Section 177 of the Constitution of the Federal Republic of Nigeria (CFRN) 1999 (as amended) spells out the qualification of the person who seeks the office of the governor of a state, and Section 182 spells out the disqualifications.

Section 177 (c) of CFRN, which is under contest, is clear that the person is a member and sponsored by a political party, and the courts have held in many cases that membership and nomination of a political party are solely the internal affairs of the party: see the case of Sani vs APC & Ors (2023) LPELR-60002 Pgs 44-46, Par F-A.

However, when there is an irregularity or breach of the party Constitution or guideline in the conduct of its primary and nomination, it is only an aspirant who participated in the primary that can challenge the process see the case of Odey vs APC & Ors (2023) LPELR-60044 (SC) P 21, Par A-B, and IGwemma & Anor vs Obidigwe & Ors (2019) LPELR-48112(SC) Pgs 23-26, Par A-B.

Primary, nomination and Party Congresses are Pre-election matters and do not fall under the provisions of Section 285(2) of the CFRN: see the case of Odebo vs INEC & Ors (2008) LPELR-2204 (SC) Pgs 39-40, Par D-A.

Such a process is completed when INEC receives the necessary documents within the stipulated time from the Political Parties. *Gwede V. INEC & ORS (2014) LPELR-23763 (SC) P. 65, Paras.
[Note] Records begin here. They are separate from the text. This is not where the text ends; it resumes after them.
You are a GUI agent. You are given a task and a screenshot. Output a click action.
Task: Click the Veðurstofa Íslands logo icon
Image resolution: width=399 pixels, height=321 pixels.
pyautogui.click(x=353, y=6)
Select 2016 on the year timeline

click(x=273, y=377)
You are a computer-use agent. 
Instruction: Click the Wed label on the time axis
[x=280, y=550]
E-F*

Therefore the issue upon which the Court of Appeal finds its decision is not in line with the Apex Court decision in the case Oni & Anor vs Oyebanji & Ors (2023) LPELR-60699 (SC) Pgs 19-26, Par C-E, and except the Supreme Court overrules itself, the judgment of the tribunal is likely to fall apart.
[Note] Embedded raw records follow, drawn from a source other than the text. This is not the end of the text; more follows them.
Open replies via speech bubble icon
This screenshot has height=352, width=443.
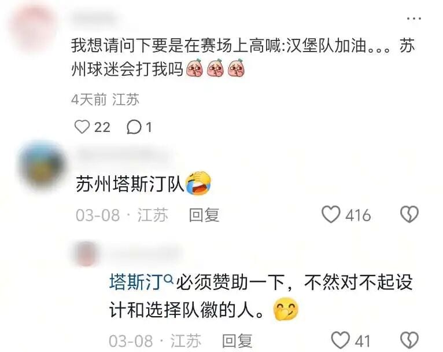click(x=134, y=127)
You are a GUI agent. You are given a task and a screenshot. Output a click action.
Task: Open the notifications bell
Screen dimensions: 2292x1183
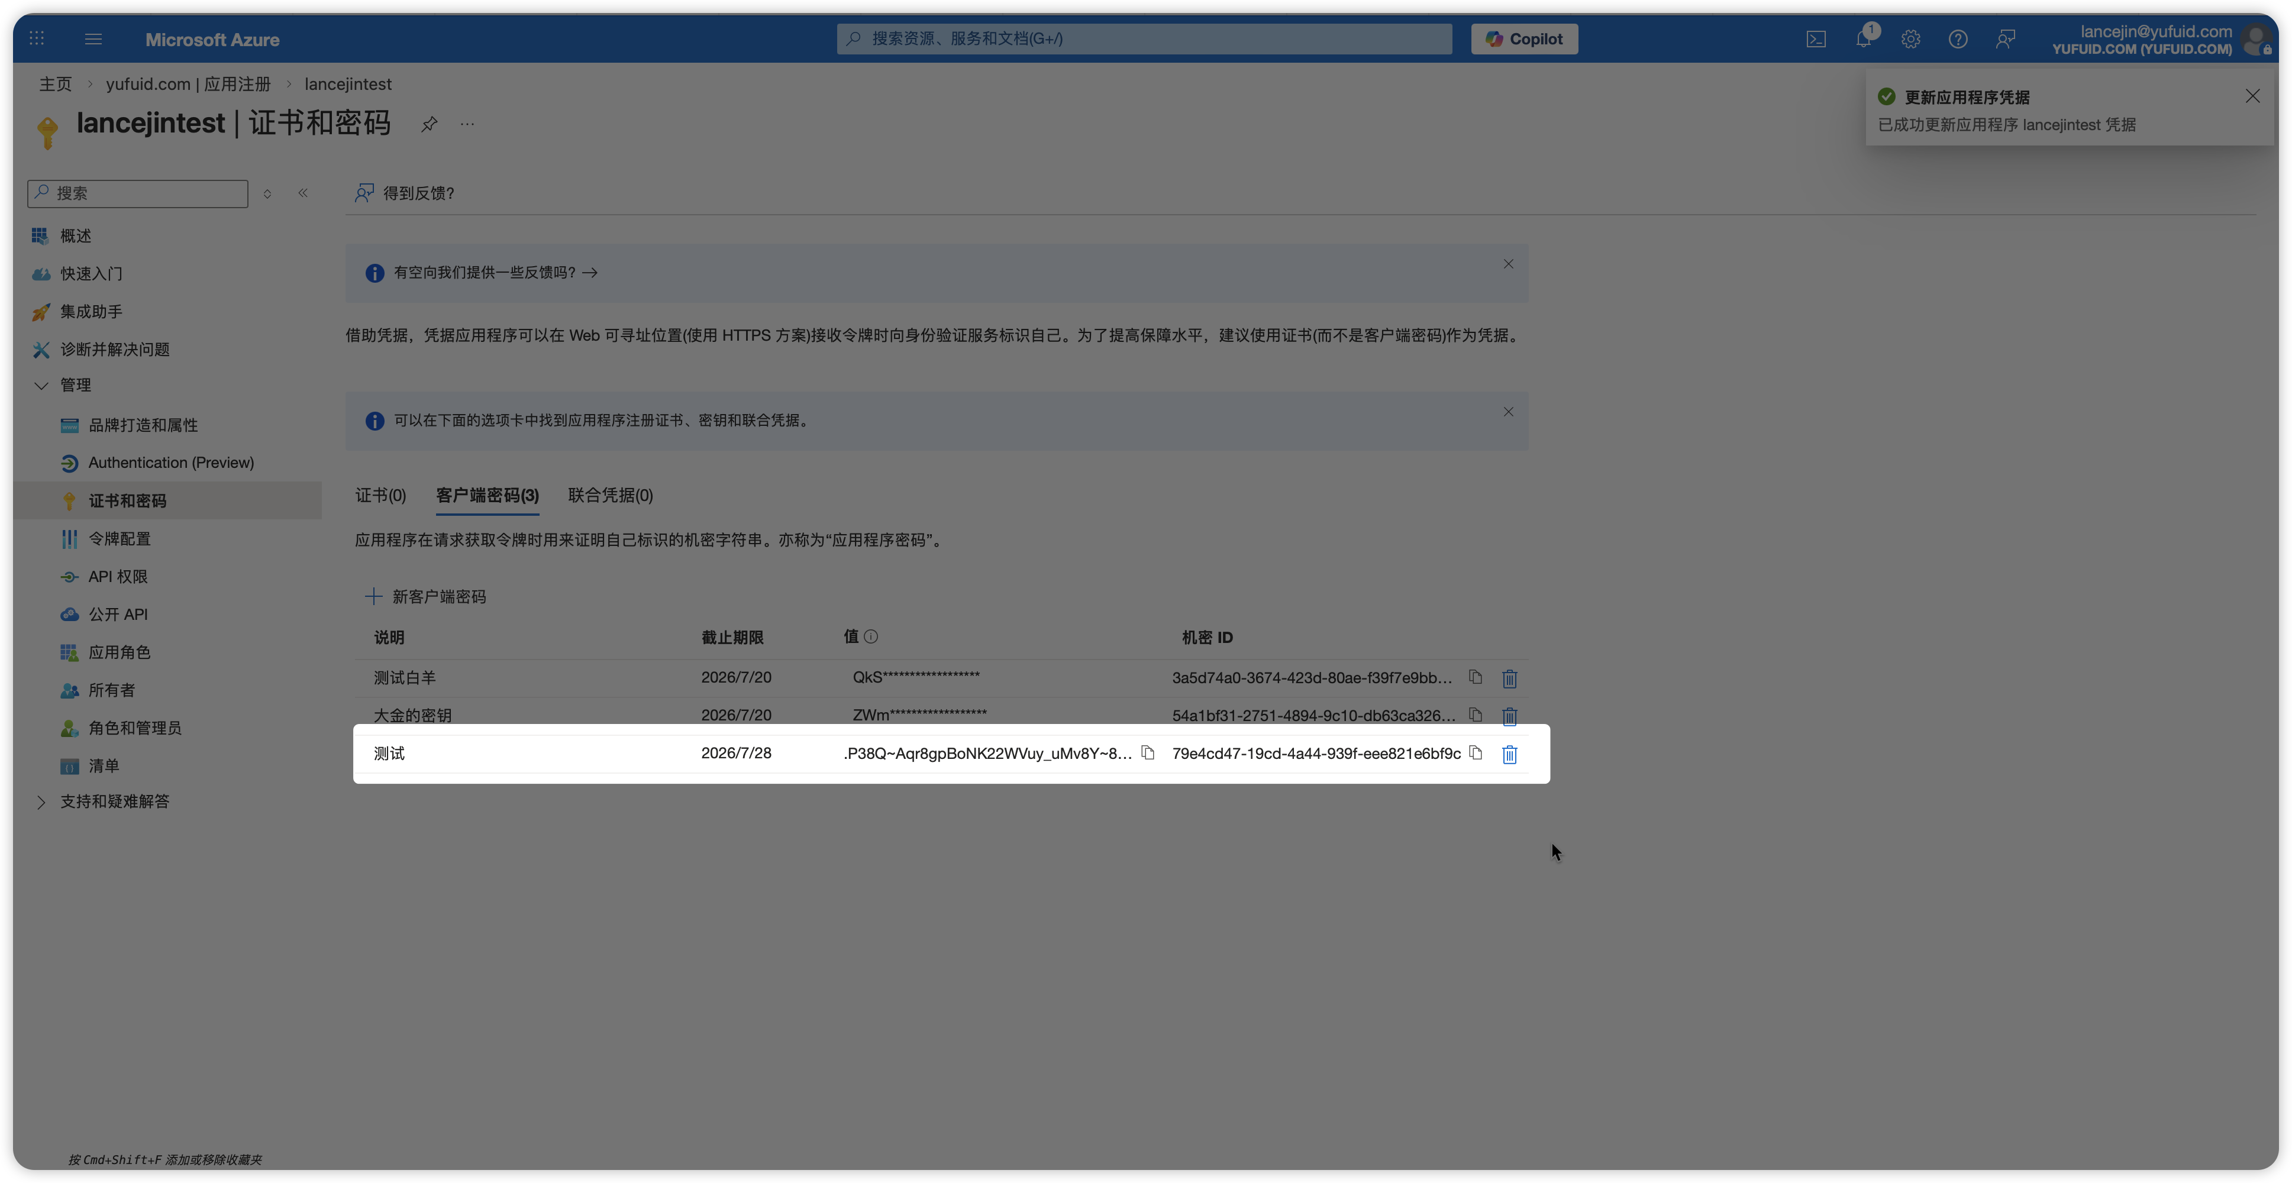1863,39
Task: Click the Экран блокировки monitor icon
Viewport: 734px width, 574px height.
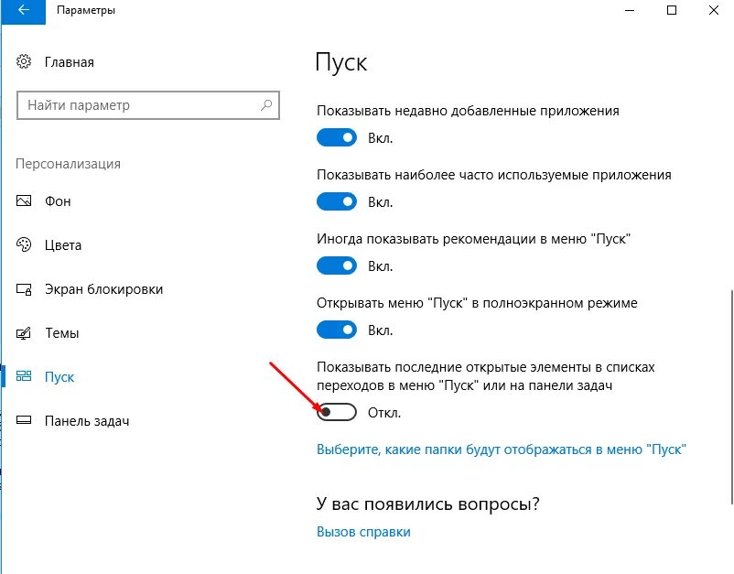Action: [25, 289]
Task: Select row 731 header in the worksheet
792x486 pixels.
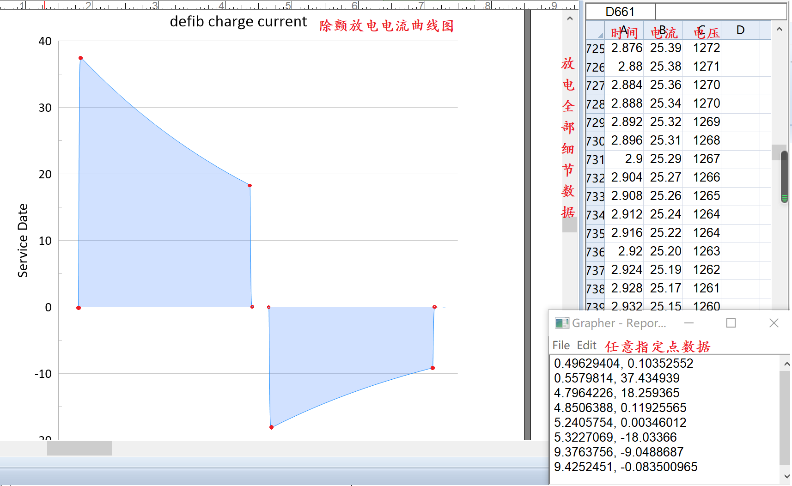Action: (x=595, y=159)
The court records clearly show that these documents were brought before the courts. The APC also tendered Abba Kabir Yusuf’s nomination form (EC9), wherein he swore before the High Court’s Commissioner of Oath that he is a member of the NNPP.

This document (EC9), which was accompanied by Yusuf’s NNPP membership card, was tendered at the tribunal by the APC and admitted by the tribunal as evidence. Yet the judges, in their wisdom, decided to close their eyes from seeing the evidence elicited by these documents and continue to state that they didn’t get the candidate’s nomination form or membership card that was already brought before them.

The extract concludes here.